Riesling, Gewürztraminer and Beaujolais Nouveau are often the wines suggested for pairing with a traditional Thanksgiving feast. These are good suggestions, both for their comfort level in pairing with a wide variety of foods and the value that these wines usually present. I have enjoyed many meals accompanied by these wines, both from the United States and from across the world, but this year I wanted to provide a few more wide-ranging and possibly less well-known suggestions. Conscious of the general economy and the expenses that seem to explode for families at this time of the year, I am restricting my suggestions to wines under $20 that will provide value as well as interest and new experience.

A good rule of thumb is to feature both reds and whites, as it helps to match the variety of dishes sure to fill your table as well as help match the varied tastes of your guests.  This year, I offer you two whites, one red, one rosé and a sparkling to consider. These wines come from South Africa, Argentina and the United States and offer a variety of flavor profiles, yet are all what I would consider young wines that may be purchased at a value.

From the United States, I recommend the Gruet Blanc de Noirs from New Mexico. This is a wonderfully consistent sparkling wine in the champagne method with a lot of berry flavors. This is a wine that can open a dinner, paired with charcuterie or simple appetizers or by itself, yet it has touches of yeast and lemon that would make it pair well with a lighter dessert as well. You can find it online or in most liquor stores for the $15 to $18 range.

From Argentina I picked both a rosé and a white. The rosé is an interesting Crios de Susana Balbo Rose of Malbec. This beautiful rose-colored wine will pair wonderfully with any spicy or ham elements in your dinner as well as being an excellent alternative to those guests whose experience and past tastes may have limited them to White Zin and the like. It has a strong berry and cherry component, but one with enough crispness and a touch of cranberry to offset the sweet. This is a nice value, usually available well under $15.

The white is a Michel Torino Cuma Torrontes. Torrontes is an aromatic grape that comes across strongly floral much like a muscat but with a nice acidic bite and a refreshing finish. There are definite peach notes as well as touches of rose and flowers, but also just enough lemon flavor and acid to really balance. This wine will be great with your fresh vegetables and turkey and is a great value that can usually be found between $15 and $20.

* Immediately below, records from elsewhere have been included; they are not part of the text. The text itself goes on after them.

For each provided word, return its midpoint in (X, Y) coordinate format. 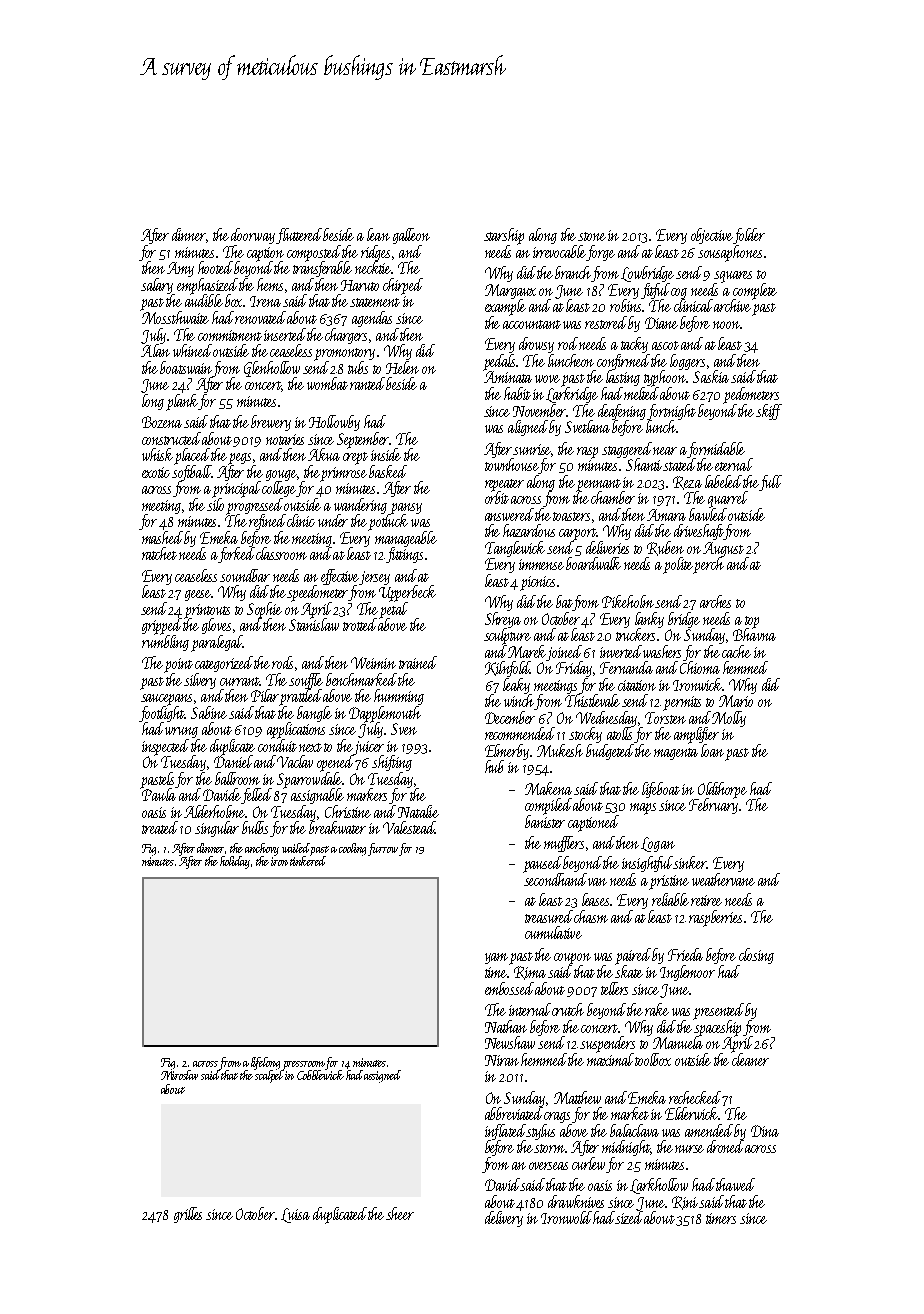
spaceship (717, 1028)
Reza (687, 483)
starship (504, 236)
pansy (406, 508)
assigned (382, 1076)
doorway (253, 236)
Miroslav (179, 1075)
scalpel (269, 1076)
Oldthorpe (722, 790)
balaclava (634, 1130)
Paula (159, 795)
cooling (352, 849)
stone (592, 236)
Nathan (506, 1026)
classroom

South Africa provided two wines as well, both from the Badenhurst vineyards. The white, Secateurs Chenin Blanc is a refreshing mountain slope wine with high minerality and aromas and flavors of honey and orange. Dry but still full-bodied, this wine will pair well with goat cheese or creamy mashed potatoes and vegetable casseroles. Also from Secateurs is the Red Blend, a mix of Shiraz, Cinsault, Cab Sauv and Grenache. This is a very aromatic blend with lots of spice and dark red berry flavor, but with medium tannins and a nice finish. Aged just over a year in oak, it provides complexity, but still enough freshness to enjoy with full flavored foods, such as a sausage stuffing. Both Secatuer wines are commonly available in the $15-$20 range. 

While putting this list together I wanted to keep in mind a few of the traditional dishes that grace my family's table. These are common dishes that I imagine a frequent Thanksgiving guests across the country and I think that these can help to inform the choice for wines. The dishes that I think of for my family's Thanksgiving feast are garlic mashed potatoes, green bean casserole with ham and onions, sausage stuffing, and candied yams. Turkey and ham are both present, but preparations year to year vary, depending on who is cooking and what cookbook they most recently read.

Keep in mind other beverages that often go well with the dinner, for the non-alcoholic pick a sparkling or spiced apple cider and there is always someone who just wants beer. I usually pick a nice light wheat beer like Hoegaarden and something a little heavier, lately a scotch ale like Old Chub from Oscar Blues. Above all, provide a selection—don't try and pair just to the main course—and explore new wineries and regions. There are a lot of great flavors out there to find, usually at a reasonable price.